Mold spores are transferred through the air. When specific condition are met, mold spores can grow from a tiny, non-visible fungi to a huge mold colony on your wall, window or anywhere else.
One of the conditions that mold needs is food, and it enjoys human food, too – from fresh strawberries, to pasta and french fries. Since it’s not entirely possible to stop food from going bad, at one point or another, you’re bound to find mold growing in that basket of raspberries that’s been sitting in your fridge for a few days.
Although people often think that fridges are too cold for mold, the truth is quite the opposite. Fridges can be the ideal places for mold to develop as it has enough moisture (especially if there are problems with the door, so hot air can get inside) and, of course, food. With that in mind, it’s only natural that mold in the fridge is not as rare as one may thing, so it is very important to pay close attention to the inside of your fridge.
To conclude, moldy food can be found anywhere where you store your food for a longer period. Of course, when you find mold on a piece of food, there is no cutting around it or eating it. All you can do is toss it away and ensure this doesn’t happen next time.
Before you get too discouraged, there are ways that can help you keep your food fresh for longer.
Quick tips for preventing food mold
- It takes one moldy food item to get the whole basket covered in mold! This is very important rule to remember the moment you are at the market. If you are buying nonpacked items, ensure each of them is fresh. If you notice mold on any single piece, simply don’t buy it. Examine each item for bruising, softness, oxidation or signs of mold before you buy it and avoid any items that look overly ripe.
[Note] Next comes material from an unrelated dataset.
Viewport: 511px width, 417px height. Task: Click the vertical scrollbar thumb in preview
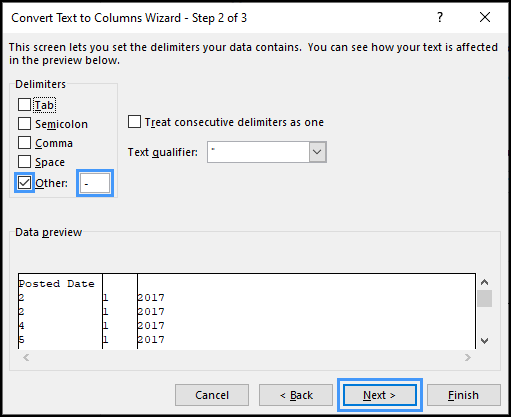tap(485, 298)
- On the other hand, when buying pre-packed food you cannot examine every single piece, meaning that moldy items can go unseen. In that case, ensure you checked the date and chose the one that was most recently packed. Instead of buying processed or pre-packed food, where you often don’t have control of the freshness (the story of wrong dates is not rarely heard), choose local markets and stores you can trust.
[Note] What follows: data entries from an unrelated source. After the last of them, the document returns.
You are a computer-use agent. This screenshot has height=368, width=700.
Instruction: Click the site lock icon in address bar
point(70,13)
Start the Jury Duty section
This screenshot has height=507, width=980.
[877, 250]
- Once you buy your delicious food, especially fresh fruit and veggies, it is important to keep it covered until you’re ready to eat it to minimize the risk of cross-contamination with bacteria, mold, dust and debris from the environment. Use plastic wrap to cover foods you want to keep for longest, such as fresh fruits, vegetables, salads and cheese.
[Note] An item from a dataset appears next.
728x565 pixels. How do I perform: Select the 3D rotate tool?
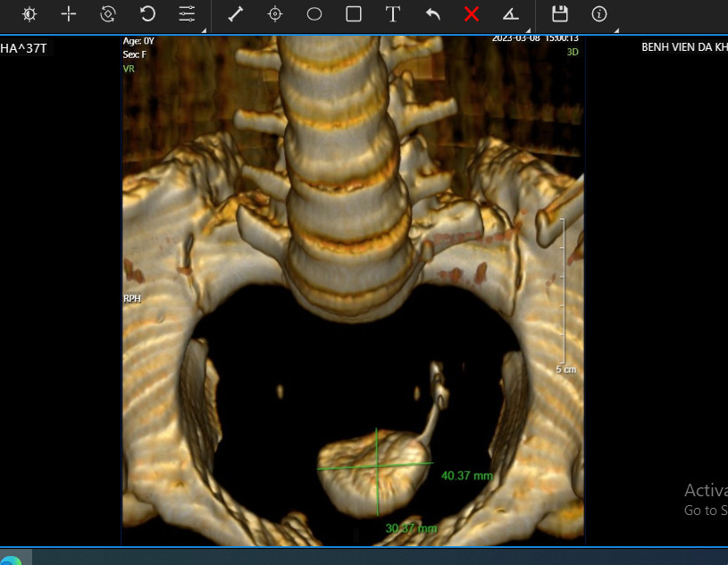coord(108,14)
- Rinse the contents of canned goods under water and store them in your fridge in tightly sealed plastic or glass containers.
- Refrigerate leftovers and use them within four days.
Mold proofing kitchen and cleaning tips
Since food is stored in the kitchen (most of the times), keeping your kitchen clean and well-aired will also have a big impact on your food’s life. For example, mold will develop anywhere where there is a leak, and if you are storing food close to that it can easily transfer from a corner and attack your favorite otherwise fresh food.
In order to prevent mold on food you will have to work on overall kitchen mold prevention. In most cases it includes either ensuring there is enough fresh air or regular cleaning. Here are a few tips that can help you prevent mold in the kitchen.
- As said above – mold can grow in the fridge and, thus, it is important to keep the inside of the refrigerator clean. We suggest cleaning it every few months with one tablespoon of baking soda dissolved in a quart of water. Rinse with clean water and dry thoroughly before storing food again.
- Ensure your food is still fresh by checking it every day or two. Toss away anything that has a sign of mold or that started rotting away.
- Replace sponges at least once a week and always use clean dish clothes and towels. If you notice a musty smell coming from a sponge or towel, replace it immediately.
- Wash the dishes at least once a day. Don’t leave food leftovers in your sink behind you once you are done with the meal. Throw them away immediately. If you are in a rush, keep your dishes under water to prevent food stains from hardening until you can wash them properly.
- Mold can be found in dishwasher and garbage disposals. It can be the reason behind the odors, thus keeping it clean should be your priority. At least once a week pour baking soda, salt and vinegar (or lemon) own the sink and leave it for 10 minutes. You can add lemon or orange peels and even essential oils to give it a nice smell. After that all you have to do is pour boiled water to wash it up and your disposal and sink will be clean, mold-free and refreshed.
- Kitchen tools, especially wooden ones should be washed and well dried before set aside, because wood is one of the favourite food for mold. All you have to do is simply wash them after you used them and leave them to dry well somewhere where it is not wet and it has enough fresh air and light. (for example if you are done with cooking and your stove is still warm, you can put it next to it to dry.
- Don’t forget about unused kitchen appliances. They are often sealed and if not well dried, mold can form due to water evaporation inside. The best way to prevent mold from developing inside is to ensure it is well dried before storing and, if there is a possibility, keep it open.
- And last but not least, make sure that the relative humidity in your home is between 30% and 50%, especially in the warmer months, when mold is known to flourish. The easiest thing you can do to control the humidity level is to keep your windows open as often as possible. If that is not possible your next steps should bes either air vents or even a dehumidifier.
If you find that the mold has spread and become a larger issue in the house, you need to take action. Never hesitate to seek professional help from a certified mold removal company.